What is needed: Return each line below that contains the string "badge".

Provided records:
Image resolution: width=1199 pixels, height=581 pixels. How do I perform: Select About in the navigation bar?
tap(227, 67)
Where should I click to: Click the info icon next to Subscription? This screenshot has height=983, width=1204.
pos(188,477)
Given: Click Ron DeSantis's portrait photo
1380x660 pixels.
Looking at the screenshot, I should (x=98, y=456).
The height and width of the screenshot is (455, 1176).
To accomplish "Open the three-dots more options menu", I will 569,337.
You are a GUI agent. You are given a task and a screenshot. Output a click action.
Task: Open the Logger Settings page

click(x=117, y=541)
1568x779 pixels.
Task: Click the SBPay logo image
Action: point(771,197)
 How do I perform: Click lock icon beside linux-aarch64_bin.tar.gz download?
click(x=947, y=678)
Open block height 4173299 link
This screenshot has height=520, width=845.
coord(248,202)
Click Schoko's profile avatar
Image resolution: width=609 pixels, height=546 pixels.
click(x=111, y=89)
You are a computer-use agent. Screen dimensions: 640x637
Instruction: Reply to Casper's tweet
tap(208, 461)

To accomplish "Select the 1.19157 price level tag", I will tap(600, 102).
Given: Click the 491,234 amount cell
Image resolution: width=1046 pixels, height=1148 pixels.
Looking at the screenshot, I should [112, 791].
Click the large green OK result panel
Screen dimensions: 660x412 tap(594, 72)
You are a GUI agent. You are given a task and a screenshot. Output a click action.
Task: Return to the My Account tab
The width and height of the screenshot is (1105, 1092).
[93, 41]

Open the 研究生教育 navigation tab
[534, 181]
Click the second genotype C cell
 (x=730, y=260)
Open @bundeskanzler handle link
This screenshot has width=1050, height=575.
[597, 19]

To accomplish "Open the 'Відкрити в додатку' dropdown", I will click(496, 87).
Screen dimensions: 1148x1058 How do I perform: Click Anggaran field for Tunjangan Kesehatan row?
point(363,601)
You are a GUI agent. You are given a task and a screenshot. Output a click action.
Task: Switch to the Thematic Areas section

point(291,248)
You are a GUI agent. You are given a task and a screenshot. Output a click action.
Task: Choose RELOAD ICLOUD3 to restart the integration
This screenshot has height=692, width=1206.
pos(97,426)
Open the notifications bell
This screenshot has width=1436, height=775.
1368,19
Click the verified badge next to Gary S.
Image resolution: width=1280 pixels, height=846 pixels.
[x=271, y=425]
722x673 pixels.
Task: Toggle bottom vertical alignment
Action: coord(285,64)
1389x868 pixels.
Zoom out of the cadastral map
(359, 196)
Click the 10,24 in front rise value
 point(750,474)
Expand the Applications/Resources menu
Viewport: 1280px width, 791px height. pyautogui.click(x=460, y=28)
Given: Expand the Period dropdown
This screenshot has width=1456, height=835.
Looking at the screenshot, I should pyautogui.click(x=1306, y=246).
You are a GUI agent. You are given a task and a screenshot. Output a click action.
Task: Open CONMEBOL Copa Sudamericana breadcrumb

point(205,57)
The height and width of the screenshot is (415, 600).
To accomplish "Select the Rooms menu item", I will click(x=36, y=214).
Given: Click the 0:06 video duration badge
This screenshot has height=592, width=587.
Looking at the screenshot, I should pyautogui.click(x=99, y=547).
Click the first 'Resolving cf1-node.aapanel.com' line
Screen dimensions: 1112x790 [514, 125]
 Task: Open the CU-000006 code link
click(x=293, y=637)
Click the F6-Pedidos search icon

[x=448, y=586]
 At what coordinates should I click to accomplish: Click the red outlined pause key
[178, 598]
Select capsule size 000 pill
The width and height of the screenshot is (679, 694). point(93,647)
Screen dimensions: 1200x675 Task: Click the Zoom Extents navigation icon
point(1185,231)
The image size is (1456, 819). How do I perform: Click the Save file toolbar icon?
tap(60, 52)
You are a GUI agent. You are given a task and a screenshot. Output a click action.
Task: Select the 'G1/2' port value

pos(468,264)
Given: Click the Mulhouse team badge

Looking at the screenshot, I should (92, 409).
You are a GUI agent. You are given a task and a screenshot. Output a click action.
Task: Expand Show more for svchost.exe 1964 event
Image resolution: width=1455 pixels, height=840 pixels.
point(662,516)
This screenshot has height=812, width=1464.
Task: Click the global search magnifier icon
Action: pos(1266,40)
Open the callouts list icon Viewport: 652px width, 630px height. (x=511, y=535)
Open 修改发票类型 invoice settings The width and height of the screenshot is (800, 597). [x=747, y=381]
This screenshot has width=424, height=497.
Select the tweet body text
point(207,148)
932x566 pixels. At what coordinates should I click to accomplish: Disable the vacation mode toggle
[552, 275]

Response:
Click the verified badge next to Gary S.
Given: Click the 0:06 video duration badge
Given: Click the Mulhouse team badge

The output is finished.